From George Cabot
Brookline [Massachusetts] Augt. 10. 1800
My dear sir
Your letter of the 1st.1 did not reach me until last evening—the inclosure2 shall be transmitted tomorrow, or the day following by some trusty person who will attend the Levee if one can be found who will engage to deliver it;—otherwise I may perhaps send it in the regular package which goes from the post office. this method wou’d be better than to send a servant who might be obliged to deliver it to another servant. there is no reason to doubt the first course will be pursued, & I shall not delay to inform you of the delivery as soon as it is ascertained.
Altho’ I cannot but feel unhappy at the gloomy prospect of our public affairs yet I do not feel my usual degree of solicitude for the issue of the election.3 there is something like a balance of advantages & disadvantages in the success of either of the three Candidates. Mr. Adams will doubtless continue to sacrifice the independent Federalists so long as he finds victims who will be acceptable to those whose favor he courts. he will also hazard a war with G B which he evidently thinks wou’d be no injury to him. but if he has justly forfeited the confidence of the country he has not yet actually lost it in this quarter & the men who adhere to him while they zealously sustain him are also a restraint upon him & for some time at least may prevent his worst measures, & until they have given him up will not cordially support another. Jefferson’s election wou’d tend to reunite the federal party, & if it is evidently effected by the Jacobin force unaided by any other or if aided at all by the Adherents of Mr Adams, the reunion of our old friends wou’d be complete. shou’d Mr. Pinkney be elected he wou’d be opposed by Mr. Adams & his warm adherents & wou’d be heartily supported by those only who are now detached from Mr. Adams. this state of things wou’d be unpropitious to Mr. Pinkney’s administration. there is however one unanswerable reason for wishing Mr. P to succeed & that is that the best & indeed all the truly good men wou’d find themselves in their proper places—arranged under the banner of the Constitution & laws on the side of the National Chief.
the question has been asked whether if the Federalists cannot carry their first points they wou’d not do well to turn the election from Jefferson to Burr? they conceive Burr to be less likely to look to France for support than Jefferson provided he cou’d be supported at home. they consider Burr as actuated by ordinary ambition, Jefferson by that & the pride of the Jacobinic philosophy—the former may be satisfied by power & property—the latter must see the roots of our Society pulled up & a new course of cultivation substituted. certainly it wou’d have been fortunate for the U S if the second candidate on the Jacobin side had been one who might be safely trusted.
no great progress has been made in convincing people of the propriety of voting for Pinkney with all our strength—yet I believe if it shall appear clearly that Adams will fail & that Pinkney may be elected our Legislature will act properly—especially if there is no just imputation of unfairness against Mr. Pinkney’s friends.

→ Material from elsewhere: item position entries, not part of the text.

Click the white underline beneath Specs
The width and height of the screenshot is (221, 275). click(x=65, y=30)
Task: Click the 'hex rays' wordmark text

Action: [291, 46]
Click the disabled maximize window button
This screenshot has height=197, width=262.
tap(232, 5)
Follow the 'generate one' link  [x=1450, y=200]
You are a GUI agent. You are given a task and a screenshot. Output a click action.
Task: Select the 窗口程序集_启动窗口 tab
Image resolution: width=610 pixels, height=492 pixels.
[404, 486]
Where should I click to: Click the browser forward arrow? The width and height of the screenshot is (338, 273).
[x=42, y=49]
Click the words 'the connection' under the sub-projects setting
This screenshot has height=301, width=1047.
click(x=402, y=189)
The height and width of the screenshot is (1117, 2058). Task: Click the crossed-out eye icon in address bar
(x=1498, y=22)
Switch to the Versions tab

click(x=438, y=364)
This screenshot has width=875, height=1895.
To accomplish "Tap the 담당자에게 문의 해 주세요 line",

I am told New Hampshire will vote for Adams & Pinkney, but that Rhode Island will sooner give some 2d votes for Jefferson than all for Pinkney.
I am with unceasing esteem & attachment your faithful friend
Majr Genl Hamilton
ALS, Hamilton Papers, Library of Congress.
1. Letter not found.
3. For information concerning the points mentioned in the remainder of this letter, see the introductory note to H to Theodore Sedgwick, May 4, 1800.